Lelang Barang Rampasan Jatim Tembus Rp4,15 Miliar
Liputanjatim.com - Pelaksanaan Lelang Serentak Barang Rampasan Negara yang digelar Kejaksaan Tinggi Jawa Timur mulai menunjukkan tingginya minat masyarakat. Se...
Haris
Jurnalis LiputanJatim
Liputanjatim.com - Pelaksanaan Lelang Serentak Barang Rampasan Negara yang digelar Kejaksaan Tinggi Jawa Timur mulai menunjukkan tingginya minat masyarakat. Sebanyak 846 peserta tercatat mengikuti proses bidding pada hari pertama untuk memperebutkan 275 lot barang rampasan negara yang dilelang se-Jawa Timur.
Lelang resmi dimulai di Gedung Barang Bukti Jatirejo, Mojokerto, Selasa (11/8/2026), setelah sebelumnya menarik perhatian publik melalui pameran barang rampasan negara.
Antusiasme peserta terlihat sejak awal pelaksanaan. Peralihan dari tahap pameran menuju proses penawaran membuat masyarakat semakin aktif mengikuti kompetisi untuk mendapatkan objek lelang yang ditawarkan.
Kepala Kejaksaan Tinggi Jawa Timur, Dr. Abdul Qohar Affandi, S.H., M.H., didampingi Wakajati Luhur Istighfar, S.H., M.Hum., beserta jajaran Pejabat Utama, meninjau langsung jalannya proses pelelangan.
Hadir pula Kepala Kanwil DJKN Jawa Timur Arik Hariyono, Vice President Bank Mandiri Jatim Suharyanto, para Kepala KPKNL se-Jawa Timur, serta Kepala Seksi Barang Bukti dari Kejari wilayah Surabaya Raya dan Malang.

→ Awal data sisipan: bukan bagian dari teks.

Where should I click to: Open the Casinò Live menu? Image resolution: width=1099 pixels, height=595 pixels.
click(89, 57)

“Kami sangat mengapresiasi antusiasme masyarakat yang hadir dan mengikuti proses lelang. Harapannya, seluruh objek lelang yang ditawarkan dapat laku terjual dengan nilai yang optimal,” ujar Kajati Jatim.
Dari pelaksanaan lelang hari pertama, sebanyak 76 lot berhasil terjual. Nilai limit awal dari 76 lot tersebut ditetapkan sebesar Rp3.877.250.668.

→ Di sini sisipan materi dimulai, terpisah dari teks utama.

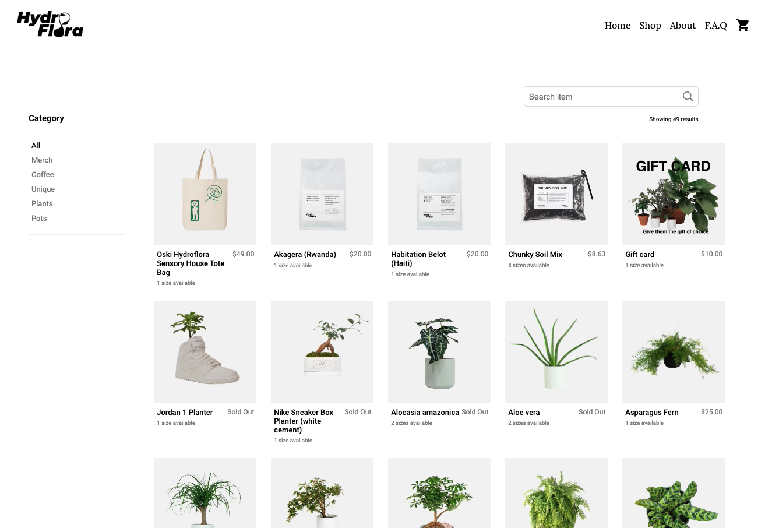Viewport: 772px width, 528px height.
Task: Go to the Home page
Action: click(x=618, y=26)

Dalam proses penawaran, nilai tersebut berhasil dilampaui. Total harga terjual mencapai Rp4.152.480.301.
Dengan demikian, terdapat surplus sebesar Rp275.229.633 atau kenaikan 7,10 persen dibanding nilai limit yang telah ditetapkan.
Capaian tersebut menunjukkan tingginya persaingan peserta dalam proses bidding. Masyarakat tidak hanya hadir melihat barang rampasan yang dipamerkan, tetapi juga berpartisipasi langsung dalam proses lelang.
Kenaikan harga tertinggi terjadi pada sesi Selasa (11/8/2026). Sebanyak 715 peserta tercatat bersaing memperebutkan 67 lot barang rampasan negara.
Persaingan tersebut menghasilkan nilai penjualan lebih dari Rp3,66 miliar dengan kenaikan harga sebesar 6,21 persen.
Sementara itu, secara keseluruhan, capaian lelang pada hari pertama telah mencapai Rp4,15 miliar.
Meski demikian, angka tersebut belum menjadi capaian akhir. Pelaksanaan Lelang Serentak Barang Rampasan Negara masih berlangsung hingga Jumat, 14 Agustus 2026.
Dengan waktu pelaksanaan yang masih tersedia, total capaian lelang barang rampasan negara di Jawa Timur masih berpotensi meningkat atau bertambah hingga seluruh rangkaian lelang berakhir.